• **Task requirements**
Rewrite all of the material below, changing "At what coordinates should I click to accomplish" to "Where should I click to complete" wherever it occurs and keeping everything else the same.

-- Start of Data lines --

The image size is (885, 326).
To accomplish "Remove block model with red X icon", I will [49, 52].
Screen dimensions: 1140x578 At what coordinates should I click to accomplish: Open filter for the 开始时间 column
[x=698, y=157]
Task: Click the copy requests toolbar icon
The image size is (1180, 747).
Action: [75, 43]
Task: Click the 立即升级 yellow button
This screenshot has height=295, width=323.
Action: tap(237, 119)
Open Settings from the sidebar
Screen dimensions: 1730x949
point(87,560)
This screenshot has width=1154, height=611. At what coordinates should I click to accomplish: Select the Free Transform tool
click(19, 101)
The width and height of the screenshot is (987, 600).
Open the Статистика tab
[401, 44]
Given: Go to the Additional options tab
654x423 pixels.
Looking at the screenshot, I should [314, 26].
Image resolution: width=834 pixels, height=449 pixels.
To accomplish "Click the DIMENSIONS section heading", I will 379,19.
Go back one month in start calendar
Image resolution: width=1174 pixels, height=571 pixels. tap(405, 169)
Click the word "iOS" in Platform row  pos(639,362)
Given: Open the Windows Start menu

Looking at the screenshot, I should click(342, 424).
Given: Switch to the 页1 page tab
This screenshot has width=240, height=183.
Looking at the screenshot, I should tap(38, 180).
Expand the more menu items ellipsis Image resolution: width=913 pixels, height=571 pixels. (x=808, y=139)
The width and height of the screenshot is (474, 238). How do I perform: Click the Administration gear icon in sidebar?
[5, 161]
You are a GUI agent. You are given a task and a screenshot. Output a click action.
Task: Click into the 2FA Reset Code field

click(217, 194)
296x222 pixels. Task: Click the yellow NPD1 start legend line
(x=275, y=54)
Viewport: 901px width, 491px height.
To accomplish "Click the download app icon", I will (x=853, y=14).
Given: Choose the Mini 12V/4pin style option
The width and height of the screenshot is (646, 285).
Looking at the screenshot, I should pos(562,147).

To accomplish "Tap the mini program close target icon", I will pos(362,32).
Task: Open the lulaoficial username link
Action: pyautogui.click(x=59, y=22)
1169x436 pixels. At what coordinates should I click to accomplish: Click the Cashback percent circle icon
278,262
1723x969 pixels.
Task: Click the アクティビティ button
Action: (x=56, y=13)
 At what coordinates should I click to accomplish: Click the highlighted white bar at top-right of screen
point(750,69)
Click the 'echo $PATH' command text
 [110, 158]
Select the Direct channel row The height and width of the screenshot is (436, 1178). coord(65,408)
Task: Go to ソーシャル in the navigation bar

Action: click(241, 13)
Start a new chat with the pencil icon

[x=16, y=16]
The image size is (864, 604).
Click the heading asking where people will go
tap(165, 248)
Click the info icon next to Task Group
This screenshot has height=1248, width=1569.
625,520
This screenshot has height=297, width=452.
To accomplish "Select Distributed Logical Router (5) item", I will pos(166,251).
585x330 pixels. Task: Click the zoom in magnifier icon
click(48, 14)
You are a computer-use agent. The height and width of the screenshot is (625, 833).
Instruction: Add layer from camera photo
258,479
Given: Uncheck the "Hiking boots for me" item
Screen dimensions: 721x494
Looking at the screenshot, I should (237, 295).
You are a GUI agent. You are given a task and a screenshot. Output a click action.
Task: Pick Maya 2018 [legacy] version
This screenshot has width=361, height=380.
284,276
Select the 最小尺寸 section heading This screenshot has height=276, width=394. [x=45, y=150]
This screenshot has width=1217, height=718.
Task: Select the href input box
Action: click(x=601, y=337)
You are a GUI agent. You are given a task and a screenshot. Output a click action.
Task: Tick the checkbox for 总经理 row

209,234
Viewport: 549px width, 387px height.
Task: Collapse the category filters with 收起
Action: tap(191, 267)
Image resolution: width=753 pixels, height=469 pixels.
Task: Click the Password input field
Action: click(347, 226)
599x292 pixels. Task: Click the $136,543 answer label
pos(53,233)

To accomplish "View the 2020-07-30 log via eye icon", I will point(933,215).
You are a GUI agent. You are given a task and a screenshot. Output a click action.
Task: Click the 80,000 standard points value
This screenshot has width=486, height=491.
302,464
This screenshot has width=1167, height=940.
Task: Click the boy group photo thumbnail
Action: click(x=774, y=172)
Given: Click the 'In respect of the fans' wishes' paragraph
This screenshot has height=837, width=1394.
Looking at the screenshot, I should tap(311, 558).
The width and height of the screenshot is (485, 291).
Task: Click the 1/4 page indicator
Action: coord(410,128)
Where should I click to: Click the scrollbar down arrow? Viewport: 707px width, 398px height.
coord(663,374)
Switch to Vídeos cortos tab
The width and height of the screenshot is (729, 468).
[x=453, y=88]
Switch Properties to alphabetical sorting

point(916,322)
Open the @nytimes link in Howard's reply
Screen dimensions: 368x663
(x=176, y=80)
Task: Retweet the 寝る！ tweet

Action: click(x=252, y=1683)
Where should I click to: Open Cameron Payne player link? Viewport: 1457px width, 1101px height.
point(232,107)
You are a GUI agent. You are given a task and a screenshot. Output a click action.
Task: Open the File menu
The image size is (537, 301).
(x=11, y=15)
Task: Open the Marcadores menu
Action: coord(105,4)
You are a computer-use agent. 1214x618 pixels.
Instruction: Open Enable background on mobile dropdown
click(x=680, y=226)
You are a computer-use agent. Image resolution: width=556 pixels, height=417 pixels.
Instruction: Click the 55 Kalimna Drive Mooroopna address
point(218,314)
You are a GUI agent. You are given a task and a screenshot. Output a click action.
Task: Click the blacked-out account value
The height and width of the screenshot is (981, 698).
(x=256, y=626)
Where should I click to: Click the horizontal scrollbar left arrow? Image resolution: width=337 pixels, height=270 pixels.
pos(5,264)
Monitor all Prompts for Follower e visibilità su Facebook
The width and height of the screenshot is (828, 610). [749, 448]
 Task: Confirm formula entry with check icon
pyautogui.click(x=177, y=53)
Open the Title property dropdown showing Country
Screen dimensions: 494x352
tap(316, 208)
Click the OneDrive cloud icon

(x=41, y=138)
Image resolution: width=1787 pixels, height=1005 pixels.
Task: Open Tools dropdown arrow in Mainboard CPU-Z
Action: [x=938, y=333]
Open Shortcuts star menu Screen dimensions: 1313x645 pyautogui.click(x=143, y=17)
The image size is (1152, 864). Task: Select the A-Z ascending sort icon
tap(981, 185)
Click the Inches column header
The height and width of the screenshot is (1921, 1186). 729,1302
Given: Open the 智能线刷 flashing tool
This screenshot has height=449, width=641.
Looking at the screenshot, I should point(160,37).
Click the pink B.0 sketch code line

-- End of Data lines --

• **Written solution**
The image size is (885, 326).
To accomplish "Remove block model with red X icon", I will [49, 52].
Screen dimensions: 1140x578 Where should I click to complete: Open filter for the 开始时间 column
[x=698, y=157]
Task: Click the copy requests toolbar icon
The image size is (1180, 747).
Action: [75, 43]
Task: Click the 立即升级 yellow button
This screenshot has height=295, width=323.
Action: tap(237, 119)
Open Settings from the sidebar
Screen dimensions: 1730x949
point(87,560)
This screenshot has width=1154, height=611. Where should I click to complete: Select the Free Transform tool
click(19, 101)
The width and height of the screenshot is (987, 600).
Open the Статистика tab
[401, 44]
Given: Go to the Additional options tab
654x423 pixels.
Looking at the screenshot, I should [314, 26].
Image resolution: width=834 pixels, height=449 pixels.
To accomplish "Click the DIMENSIONS section heading", I will 379,19.
Go back one month in start calendar
Image resolution: width=1174 pixels, height=571 pixels. tap(405, 169)
Click the word "iOS" in Platform row  pos(639,362)
Given: Open the Windows Start menu

Looking at the screenshot, I should click(342, 424).
Given: Switch to the 页1 page tab
This screenshot has width=240, height=183.
Looking at the screenshot, I should tap(38, 180).
Expand the more menu items ellipsis Image resolution: width=913 pixels, height=571 pixels. (x=808, y=139)
The width and height of the screenshot is (474, 238). How do I perform: Click the Administration gear icon in sidebar?
[5, 161]
You are a GUI agent. You are given a task and a screenshot. Output a click action.
Task: Click into the 2FA Reset Code field

click(217, 194)
296x222 pixels. Task: Click the yellow NPD1 start legend line
(x=275, y=54)
Viewport: 901px width, 491px height.
To accomplish "Click the download app icon", I will (x=853, y=14).
Given: Choose the Mini 12V/4pin style option
The width and height of the screenshot is (646, 285).
Looking at the screenshot, I should pos(562,147).

To accomplish "Tap the mini program close target icon", I will pos(362,32).
Task: Open the lulaoficial username link
Action: pyautogui.click(x=59, y=22)
1169x436 pixels. Where should I click to complete: Click the Cashback percent circle icon
278,262
1723x969 pixels.
Task: Click the アクティビティ button
Action: (x=56, y=13)
 Where should I click to complete: Click the highlighted white bar at top-right of screen
point(750,69)
Click the 'echo $PATH' command text
 [110, 158]
Select the Direct channel row The height and width of the screenshot is (436, 1178). coord(65,408)
Task: Go to ソーシャル in the navigation bar

Action: click(241, 13)
Start a new chat with the pencil icon

[x=16, y=16]
The image size is (864, 604).
Click the heading asking where people will go
tap(165, 248)
Click the info icon next to Task Group
This screenshot has height=1248, width=1569.
625,520
This screenshot has height=297, width=452.
To accomplish "Select Distributed Logical Router (5) item", I will pos(166,251).
585x330 pixels. Task: Click the zoom in magnifier icon
click(48, 14)
You are a computer-use agent. The height and width of the screenshot is (625, 833).
Instruction: Add layer from camera photo
258,479
Given: Uncheck the "Hiking boots for me" item
Screen dimensions: 721x494
Looking at the screenshot, I should (237, 295).
You are a GUI agent. You are given a task and a screenshot. Output a click action.
Task: Pick Maya 2018 [legacy] version
This screenshot has width=361, height=380.
284,276
Select the 最小尺寸 section heading This screenshot has height=276, width=394. [x=45, y=150]
This screenshot has width=1217, height=718.
Task: Select the href input box
Action: click(x=601, y=337)
You are a GUI agent. You are given a task and a screenshot. Output a click action.
Task: Tick the checkbox for 总经理 row

209,234
Viewport: 549px width, 387px height.
Task: Collapse the category filters with 收起
Action: tap(191, 267)
Image resolution: width=753 pixels, height=469 pixels.
Task: Click the Password input field
Action: click(347, 226)
599x292 pixels. Task: Click the $136,543 answer label
pos(53,233)

To accomplish "View the 2020-07-30 log via eye icon", I will point(933,215).
You are a GUI agent. You are given a task and a screenshot. Output a click action.
Task: Click the 80,000 standard points value
This screenshot has width=486, height=491.
302,464
This screenshot has width=1167, height=940.
Task: Click the boy group photo thumbnail
Action: click(x=774, y=172)
Given: Click the 'In respect of the fans' wishes' paragraph
This screenshot has height=837, width=1394.
Looking at the screenshot, I should tap(311, 558).
The width and height of the screenshot is (485, 291).
Task: Click the 1/4 page indicator
Action: coord(410,128)
Where should I click to: Click the scrollbar down arrow? Viewport: 707px width, 398px height.
coord(663,374)
Switch to Vídeos cortos tab
The width and height of the screenshot is (729, 468).
[x=453, y=88]
Switch Properties to alphabetical sorting

point(916,322)
Open the @nytimes link in Howard's reply
Screen dimensions: 368x663
(x=176, y=80)
Task: Retweet the 寝る！ tweet

Action: click(x=252, y=1683)
Where should I click to: Open Cameron Payne player link? Viewport: 1457px width, 1101px height.
point(232,107)
You are a GUI agent. You are given a task and a screenshot. Output a click action.
Task: Open the File menu
The image size is (537, 301).
(x=11, y=15)
Task: Open the Marcadores menu
Action: coord(105,4)
You are a computer-use agent. 1214x618 pixels.
Instruction: Open Enable background on mobile dropdown
click(x=680, y=226)
You are a computer-use agent. Image resolution: width=556 pixels, height=417 pixels.
Instruction: Click the 55 Kalimna Drive Mooroopna address
point(218,314)
You are a GUI agent. You are given a task and a screenshot. Output a click action.
Task: Click the blacked-out account value
The height and width of the screenshot is (981, 698).
(x=256, y=626)
Where should I click to: Click the horizontal scrollbar left arrow? Image resolution: width=337 pixels, height=270 pixels.
pos(5,264)
Monitor all Prompts for Follower e visibilità su Facebook
The width and height of the screenshot is (828, 610). [749, 448]
 Task: Confirm formula entry with check icon
pyautogui.click(x=177, y=53)
Open the Title property dropdown showing Country
Screen dimensions: 494x352
tap(316, 208)
Click the OneDrive cloud icon

(x=41, y=138)
Image resolution: width=1787 pixels, height=1005 pixels.
Task: Open Tools dropdown arrow in Mainboard CPU-Z
Action: [x=938, y=333]
Open Shortcuts star menu Screen dimensions: 1313x645 pyautogui.click(x=143, y=17)
The image size is (1152, 864). Task: Select the A-Z ascending sort icon
tap(981, 185)
Click the Inches column header
The height and width of the screenshot is (1921, 1186). 729,1302
Given: Open the 智能线刷 flashing tool
This screenshot has height=449, width=641.
Looking at the screenshot, I should point(160,37).
Click the pink B.0 sketch code line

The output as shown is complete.